» **Provided entries**:
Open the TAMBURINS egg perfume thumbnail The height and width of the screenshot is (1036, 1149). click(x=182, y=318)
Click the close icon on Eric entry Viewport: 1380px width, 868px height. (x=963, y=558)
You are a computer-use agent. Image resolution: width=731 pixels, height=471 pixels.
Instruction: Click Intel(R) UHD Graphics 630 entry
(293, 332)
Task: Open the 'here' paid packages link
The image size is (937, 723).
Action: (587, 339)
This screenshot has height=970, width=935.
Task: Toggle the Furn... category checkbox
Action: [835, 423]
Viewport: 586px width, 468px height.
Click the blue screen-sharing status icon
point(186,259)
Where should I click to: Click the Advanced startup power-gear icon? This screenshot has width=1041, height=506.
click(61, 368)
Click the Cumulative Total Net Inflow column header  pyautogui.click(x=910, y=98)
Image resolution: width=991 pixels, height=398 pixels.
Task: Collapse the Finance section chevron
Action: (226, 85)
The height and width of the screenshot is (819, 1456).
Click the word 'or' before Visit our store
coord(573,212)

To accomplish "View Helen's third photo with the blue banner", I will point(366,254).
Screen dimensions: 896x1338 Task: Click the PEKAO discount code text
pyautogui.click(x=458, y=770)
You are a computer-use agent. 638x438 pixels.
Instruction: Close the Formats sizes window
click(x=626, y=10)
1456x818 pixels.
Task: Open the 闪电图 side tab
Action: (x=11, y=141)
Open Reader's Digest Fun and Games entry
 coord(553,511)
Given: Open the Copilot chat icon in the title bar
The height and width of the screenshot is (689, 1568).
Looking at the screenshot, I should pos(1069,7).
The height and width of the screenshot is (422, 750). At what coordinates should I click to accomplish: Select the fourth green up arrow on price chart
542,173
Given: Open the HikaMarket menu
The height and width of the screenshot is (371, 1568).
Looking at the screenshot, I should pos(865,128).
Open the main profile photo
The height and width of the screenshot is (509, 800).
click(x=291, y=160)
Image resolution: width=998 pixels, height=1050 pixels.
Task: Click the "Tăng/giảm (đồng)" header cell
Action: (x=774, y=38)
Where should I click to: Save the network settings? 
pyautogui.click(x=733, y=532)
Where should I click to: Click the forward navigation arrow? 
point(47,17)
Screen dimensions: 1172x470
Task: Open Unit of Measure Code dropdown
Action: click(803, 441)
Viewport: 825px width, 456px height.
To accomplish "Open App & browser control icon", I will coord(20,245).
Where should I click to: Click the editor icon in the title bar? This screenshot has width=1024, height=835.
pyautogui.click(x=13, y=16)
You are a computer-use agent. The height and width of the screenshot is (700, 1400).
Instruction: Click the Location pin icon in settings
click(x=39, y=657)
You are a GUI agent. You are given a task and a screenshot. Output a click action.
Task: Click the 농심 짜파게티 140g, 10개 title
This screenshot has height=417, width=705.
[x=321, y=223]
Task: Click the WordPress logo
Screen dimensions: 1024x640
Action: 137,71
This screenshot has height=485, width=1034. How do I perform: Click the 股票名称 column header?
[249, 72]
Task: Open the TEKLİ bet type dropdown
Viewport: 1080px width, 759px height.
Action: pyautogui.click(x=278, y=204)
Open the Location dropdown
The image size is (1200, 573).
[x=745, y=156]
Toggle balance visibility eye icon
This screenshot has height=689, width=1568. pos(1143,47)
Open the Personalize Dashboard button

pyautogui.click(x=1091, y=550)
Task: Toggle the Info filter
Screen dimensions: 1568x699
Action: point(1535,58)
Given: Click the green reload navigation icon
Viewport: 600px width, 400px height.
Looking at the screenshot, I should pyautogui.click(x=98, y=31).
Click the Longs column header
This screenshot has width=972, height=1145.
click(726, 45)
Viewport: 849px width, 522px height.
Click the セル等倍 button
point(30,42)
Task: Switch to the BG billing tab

» **Aim of the exercise**:
Copy every line in the entries above that has the string "photo" in it.

» **Your response**:
To accomplish "View Helen's third photo with the blue banner", I will point(366,254).
Open the main profile photo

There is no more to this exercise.